Midway through our meal, Linda stopped by our table to check on us. The alley was quiet, with only two lanes in use. We sat at a table on the far side of the alley near the darkened lounge.
"I know who you are," she called to us with a big smile on her face.
Aaron and I looked at one another.
"You're my Secret Shoppers."
I flipped through the card catalog of my mind to the "S" section. Secret Shoppers (n.): folks who get paid by customer-service firms to shop and eat food at chain retailers and restaurants.
I smiled back, "No, no, we're just having lunch."
Linda would have none of it. "You are my Secret Shoppers.

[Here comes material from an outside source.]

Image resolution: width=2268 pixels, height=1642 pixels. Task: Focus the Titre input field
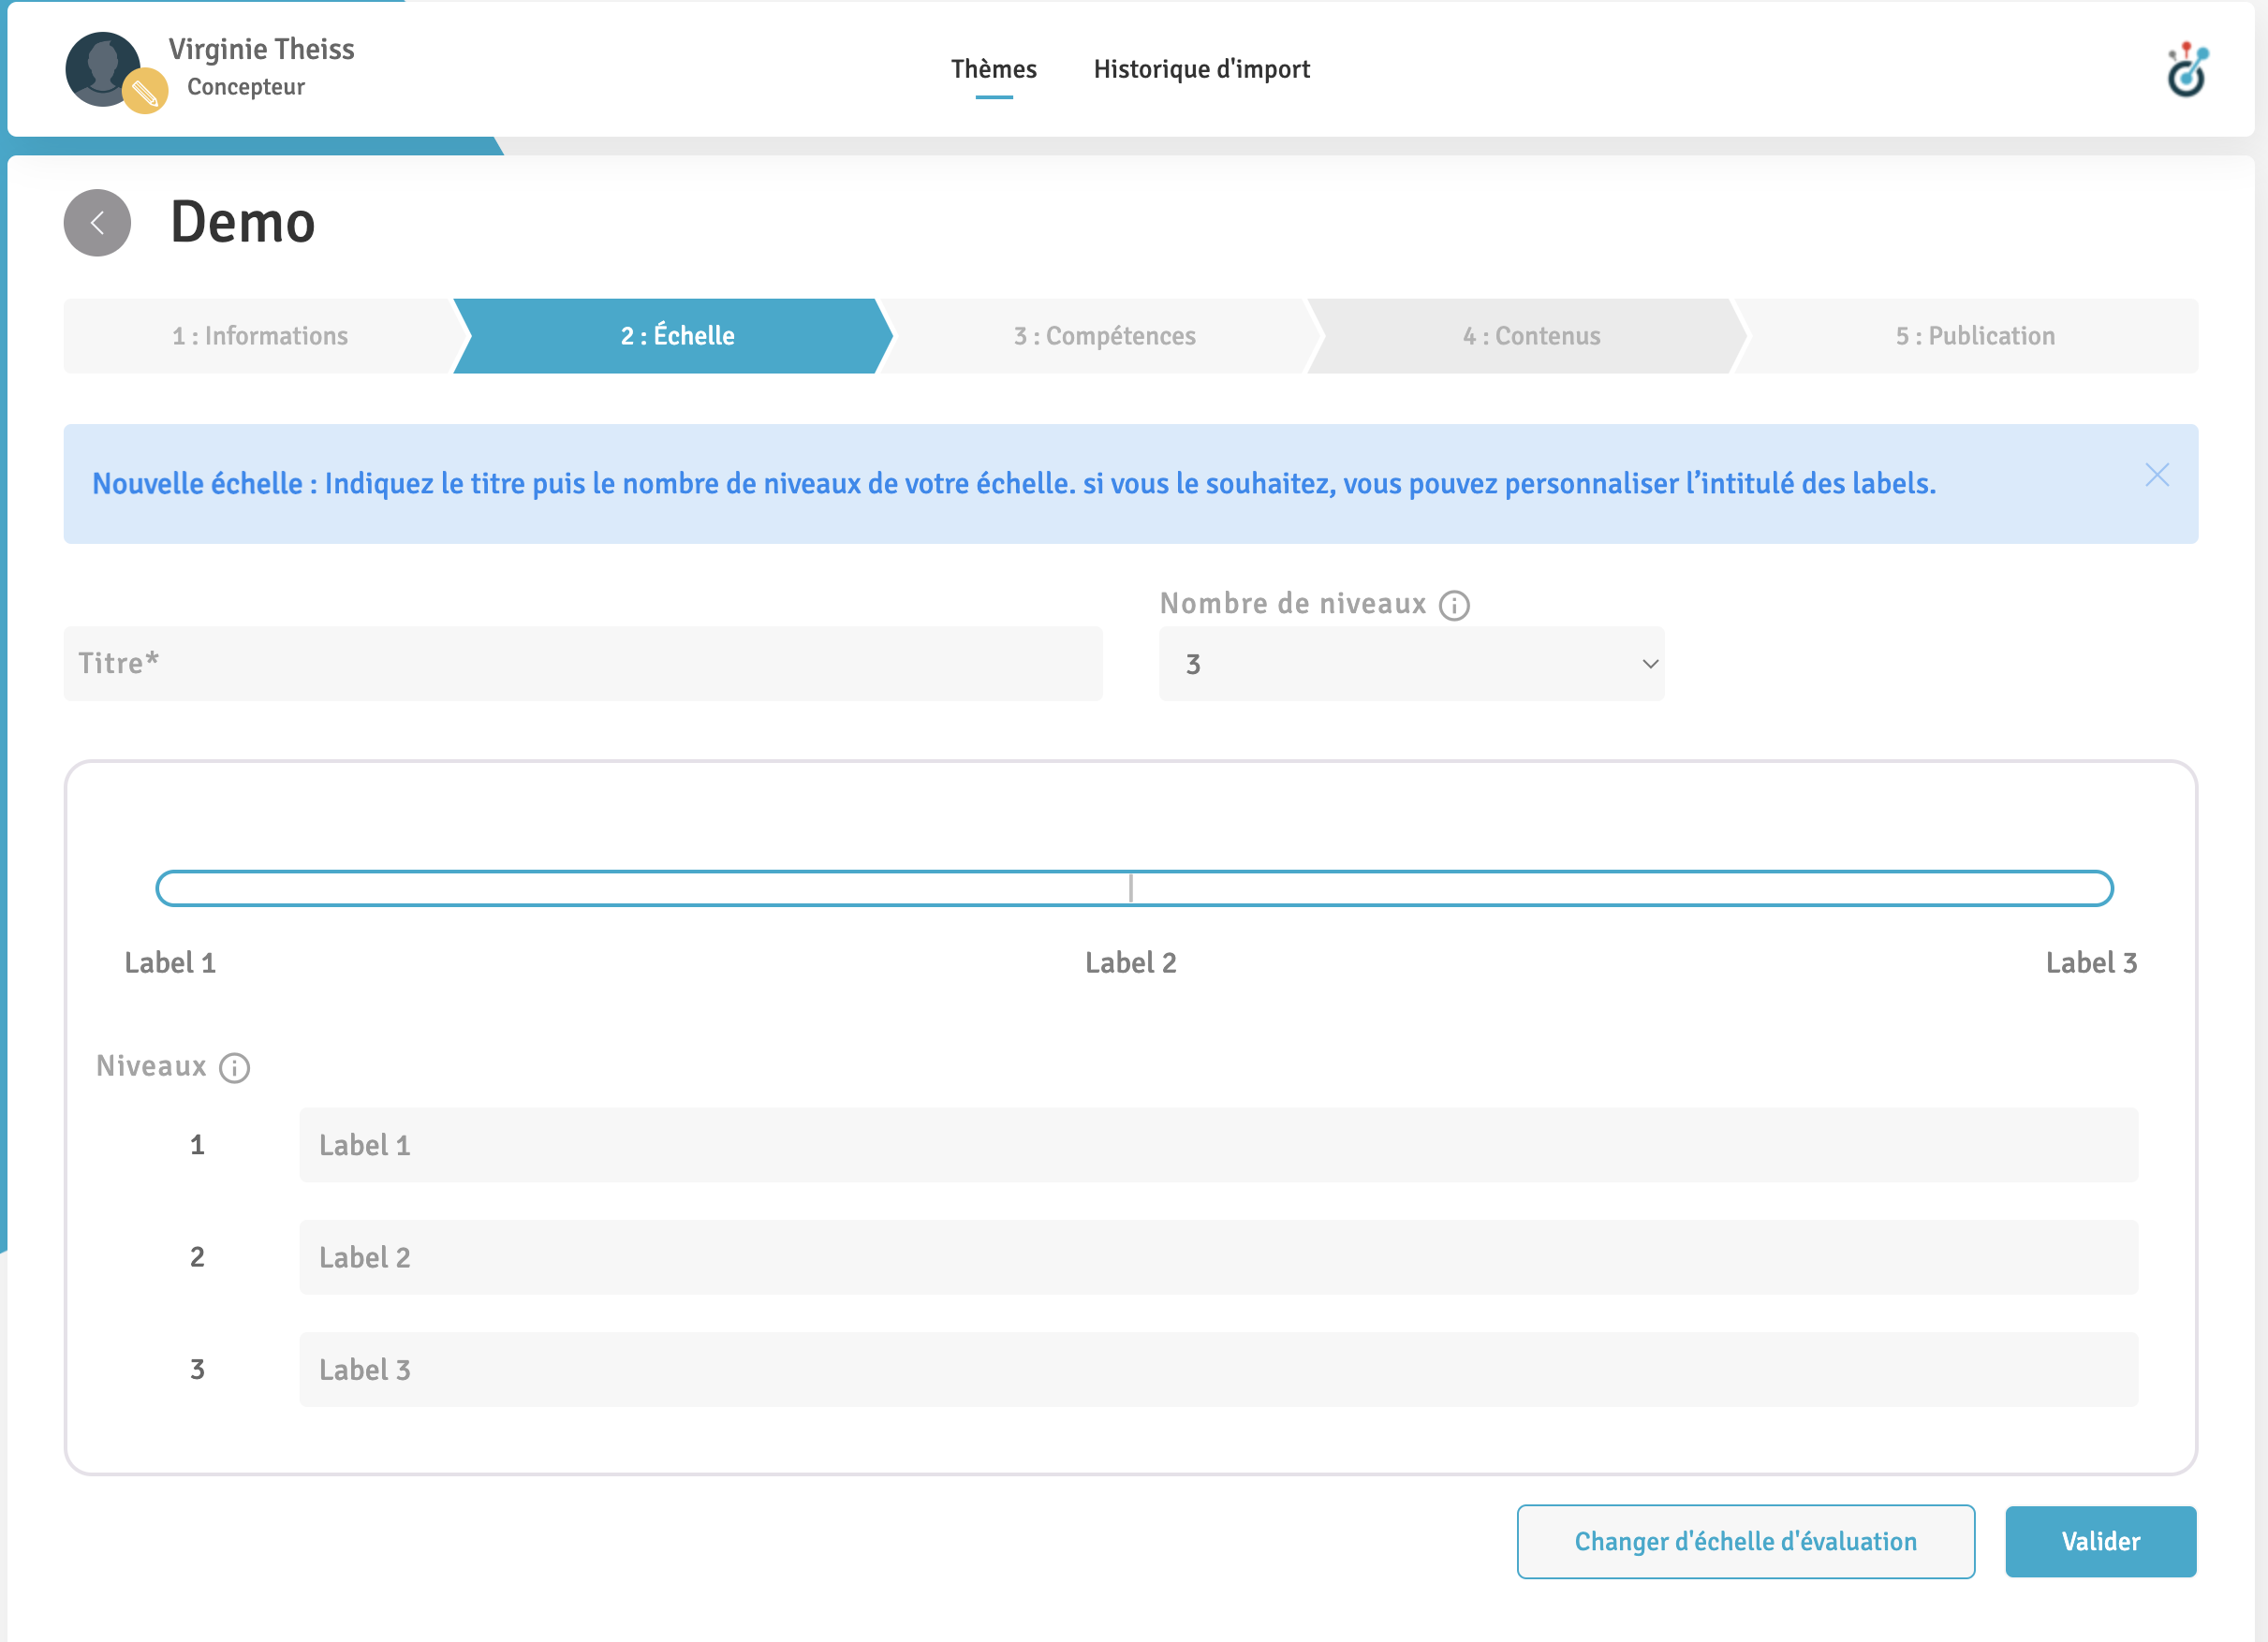tap(583, 664)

Well, my name is Linda; I'm not wearing my name tag, but my name is Linda. I had heard of this happening before. They told me, `Look out for Secret Shoppers.'"
Linda straightened a chair and then sauntered back to the kitchen, taking a seat at the counter unable to conceal her pride.

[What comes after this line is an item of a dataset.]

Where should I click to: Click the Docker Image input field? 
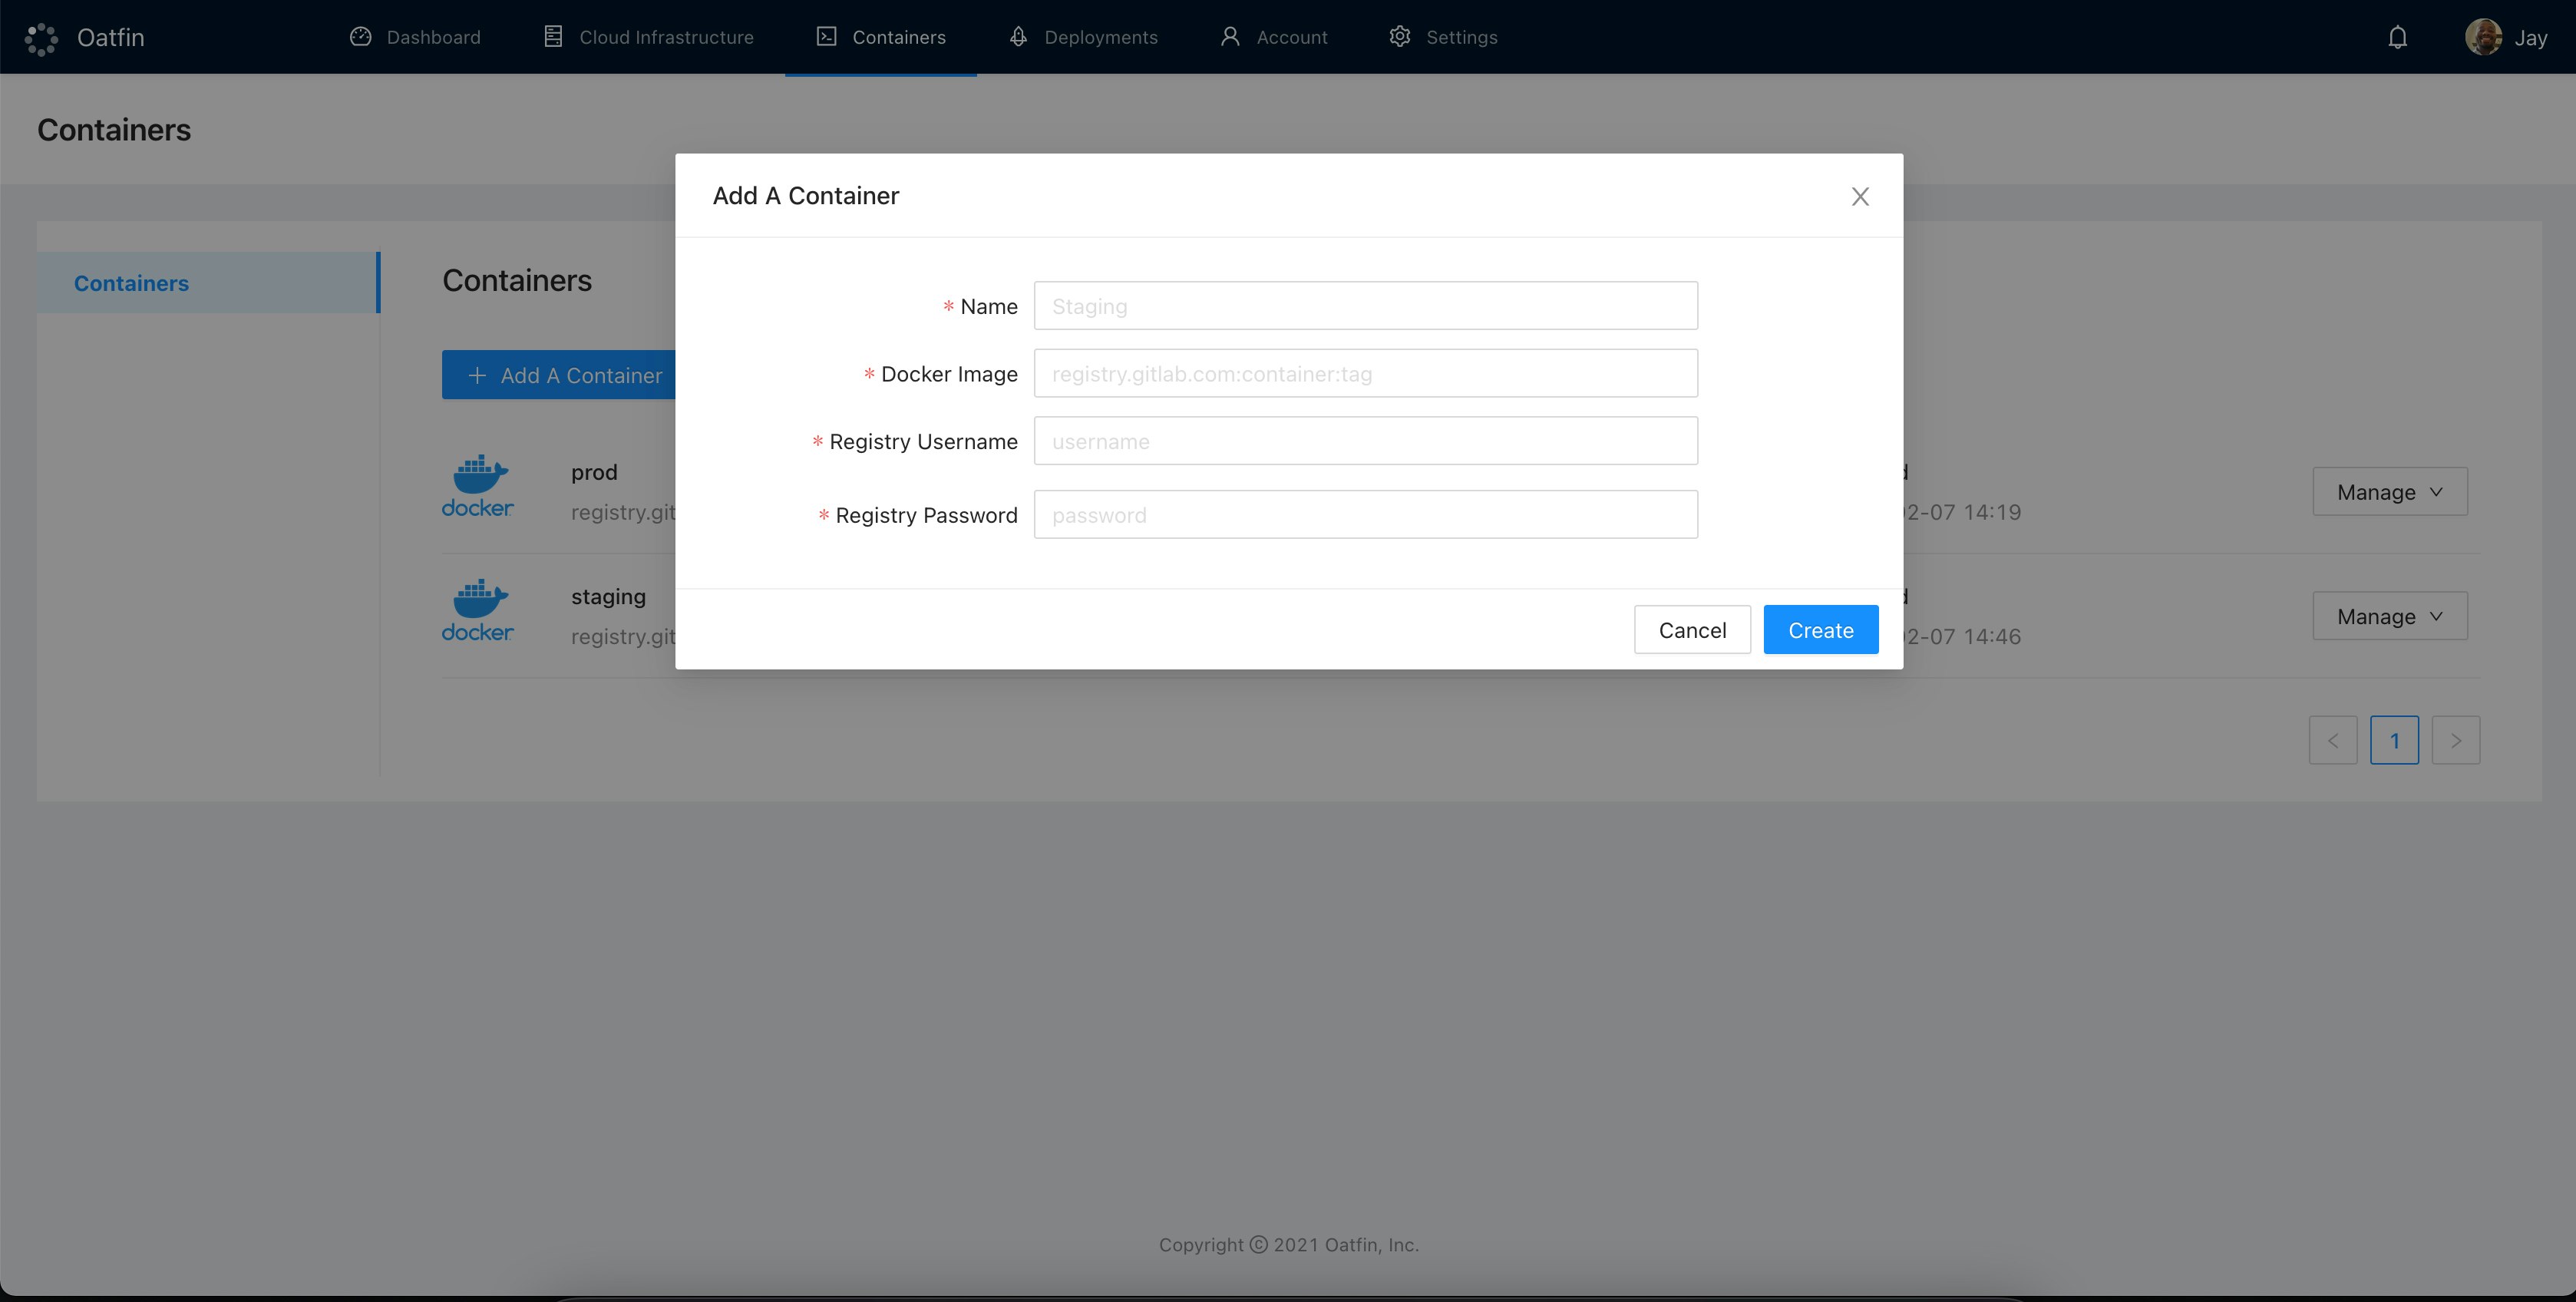click(1365, 374)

We didn't want to let her down, so on our way out and in his best radio voice--he is a radio professional, so he knows a thing or two about radio voices--Aaron signaled to Linda saying: "Linda, thank you very much for lunch. It was excellent."
As we left, I overheard her saying to a customer as she was pouring a fountain drink, "They are Secret Shoppers."
On the ride home, Aaron and I barely talked. My sole priority was ignoring the oncoming indigestion and keeping my eyes on the road. What we did decide, however, was that there was something magical about the bowling alley. See, if we had been in a fast-food restaurant eating equally greasy food or if we had just ordered the exact same food from the alleys as carry-out--a shuddering thought--we likely never would have been able to munch it all down, let alone find any enjoyment in it. But something about eating that food in a bowling alley--among the clatter and crash of ball returns and the whirl of 15-pound balls sliding over oiled wood planks--gave a special resonance to the meal.